Esto ya no es una protesta contra el bullying; es un acto de campaña que usa el nombre de una niña fallecida como escudo humano. Cientos de jóvenes, que quizás solo querían pedir justicia para Sandra, se han visto enmarcados por banderas rojas y consignas que nada tenían que ver con el patio del colegio.
Lo que ha hecho hoy este sindicato es una traición a la memoria de Sandra. Han cambiado el “Basta de bullying” por el “Basta de discursos de odio”, un término deliberadamente ambiguo para poder rellenarlo con su propia agenda, tal y como se ve en su propia cartelería oficial.

El problema del acoso escolar es demasiado grave, demasiado profundo y demasiado doloroso como para dejarlo en manos de oportunistas que pasean sus banderas rojas sobre el luto de una adolescente.
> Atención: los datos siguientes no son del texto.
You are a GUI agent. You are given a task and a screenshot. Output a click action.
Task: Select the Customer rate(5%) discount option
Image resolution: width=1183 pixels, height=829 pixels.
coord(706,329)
Han politizado el dolor, fracturando lo que debía ser una respuesta unida.
El momento de recapacitar que han robado
Y aquí es donde debemos detenernos a reflexionar. ¿De qué sirve esta guerra de trincheras ideológicas? Mientras el Sindicato de Estudiantes colecciona enemigos para su manifiesto, el acosador real —ese que no lleva una bandera, sino que se esconde en el anonimato de un grupo de WhatsApp o en la impunidad del pasillo— se ríe.
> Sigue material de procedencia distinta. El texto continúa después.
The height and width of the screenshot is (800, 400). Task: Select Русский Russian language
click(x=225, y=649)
Se ríe porque la atención se ha desviado. El foco ya no está en él, ni en la víctima; está en “Vito Quiles” o en el “fascismo”.
La verdadera lucha contra el bullying no se gana con eslóganes que dividen, sino con herramientas que unen. Se gana con más psicólogos en los centros, con protocolos de actuación implacables que se cumplan de verdad, y con la valentía de señalar al compañero que abusa, piense como piense y vote a quien vote. Al politizar el acoso, le damos al acosador una coartada: “te atacan por tu ideología”, no “por ser un miserable”. Le fallamos a Sandra no por falta de rabia, sino por dirigirla al enemigo equivocado.
Han fallado a Sandra y le han fallado a la próxima víctima, que hoy ha visto cómo su sufrimiento real importa menos que la guerra cultural de siempre, impuesta por los mismos que decían defenderla.
Hoy, la lucha contra el acoso escolar ha perdido. Ha ganado la política más rastrera.